[Collected data entries]

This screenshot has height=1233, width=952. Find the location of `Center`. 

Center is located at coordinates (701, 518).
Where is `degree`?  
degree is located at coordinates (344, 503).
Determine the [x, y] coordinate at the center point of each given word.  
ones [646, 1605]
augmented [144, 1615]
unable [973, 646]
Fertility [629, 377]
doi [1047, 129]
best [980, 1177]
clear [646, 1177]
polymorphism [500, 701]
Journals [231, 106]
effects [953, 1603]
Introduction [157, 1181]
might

§ WHAT IS NEEDED
Convert the entries above into a numbered list with one line per item, and leave out the blank lines.

§ FINAL ANSWER
1. This screenshot has height=1233, width=952. Find the location of `Center`. 
2. Center is located at coordinates (701, 518).
3. Where is `degree`?  
4. degree is located at coordinates (344, 503).
5. Determine the [x, y] coordinate at the center point of each given word.  
6. ones [646, 1605]
7. augmented [144, 1615]
8. unable [973, 646]
9. Fertility [629, 377]
10. doi [1047, 129]
11. best [980, 1177]
12. clear [646, 1177]
13. polymorphism [500, 701]
14. Journals [231, 106]
15. effects [953, 1603]
16. Introduction [157, 1181]
17. might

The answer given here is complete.